Write out exactly the lines of the entries below from the one holding "Select the New Finding tag" to the one holding "Viewport: 670px width, 419px height.", inclusive, and leave out all other lines.

▶ [RECORDS SHOWN]
* * * * * * * * *

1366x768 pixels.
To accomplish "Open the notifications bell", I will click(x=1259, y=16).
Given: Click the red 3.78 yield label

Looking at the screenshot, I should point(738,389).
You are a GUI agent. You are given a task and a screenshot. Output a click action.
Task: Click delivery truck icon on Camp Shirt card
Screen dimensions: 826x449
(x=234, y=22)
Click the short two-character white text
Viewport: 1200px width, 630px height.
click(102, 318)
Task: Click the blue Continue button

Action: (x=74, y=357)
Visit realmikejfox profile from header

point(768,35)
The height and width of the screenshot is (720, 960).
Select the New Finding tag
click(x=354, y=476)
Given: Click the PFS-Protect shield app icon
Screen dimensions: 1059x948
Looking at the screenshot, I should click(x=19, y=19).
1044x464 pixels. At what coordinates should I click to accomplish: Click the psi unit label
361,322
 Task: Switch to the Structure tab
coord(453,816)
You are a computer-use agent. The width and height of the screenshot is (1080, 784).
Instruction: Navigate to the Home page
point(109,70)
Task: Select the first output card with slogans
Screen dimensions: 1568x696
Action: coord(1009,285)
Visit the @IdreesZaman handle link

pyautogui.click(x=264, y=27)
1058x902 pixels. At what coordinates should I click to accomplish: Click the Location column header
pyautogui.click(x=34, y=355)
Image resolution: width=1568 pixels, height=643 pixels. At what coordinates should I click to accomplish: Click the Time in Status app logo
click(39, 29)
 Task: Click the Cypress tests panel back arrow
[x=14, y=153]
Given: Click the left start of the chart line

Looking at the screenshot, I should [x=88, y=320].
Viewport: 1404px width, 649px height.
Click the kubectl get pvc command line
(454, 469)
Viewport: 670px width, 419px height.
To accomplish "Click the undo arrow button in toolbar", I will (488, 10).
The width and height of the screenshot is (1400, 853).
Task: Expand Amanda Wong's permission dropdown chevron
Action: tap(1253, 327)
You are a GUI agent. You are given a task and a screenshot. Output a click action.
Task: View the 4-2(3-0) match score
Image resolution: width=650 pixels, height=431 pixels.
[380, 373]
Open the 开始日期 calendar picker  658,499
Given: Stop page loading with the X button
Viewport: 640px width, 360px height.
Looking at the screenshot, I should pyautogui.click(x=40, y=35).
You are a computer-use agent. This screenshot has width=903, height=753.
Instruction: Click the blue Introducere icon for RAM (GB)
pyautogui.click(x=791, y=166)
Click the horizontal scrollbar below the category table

* * * * * * * * *

▶ [COMPLETED EXERCISE]
Select the New Finding tag
click(x=354, y=476)
Given: Click the PFS-Protect shield app icon
Screen dimensions: 1059x948
Looking at the screenshot, I should click(x=19, y=19).
1044x464 pixels. At what coordinates should I click to accomplish: Click the psi unit label
361,322
 Task: Switch to the Structure tab
coord(453,816)
You are a computer-use agent. The width and height of the screenshot is (1080, 784).
Instruction: Navigate to the Home page
point(109,70)
Task: Select the first output card with slogans
Screen dimensions: 1568x696
Action: coord(1009,285)
Visit the @IdreesZaman handle link

pyautogui.click(x=264, y=27)
1058x902 pixels. At what coordinates should I click to accomplish: Click the Location column header
pyautogui.click(x=34, y=355)
Image resolution: width=1568 pixels, height=643 pixels. At what coordinates should I click to accomplish: Click the Time in Status app logo
click(39, 29)
 Task: Click the Cypress tests panel back arrow
[x=14, y=153]
Given: Click the left start of the chart line

Looking at the screenshot, I should [x=88, y=320].
Viewport: 1404px width, 649px height.
Click the kubectl get pvc command line
(454, 469)
Viewport: 670px width, 419px height.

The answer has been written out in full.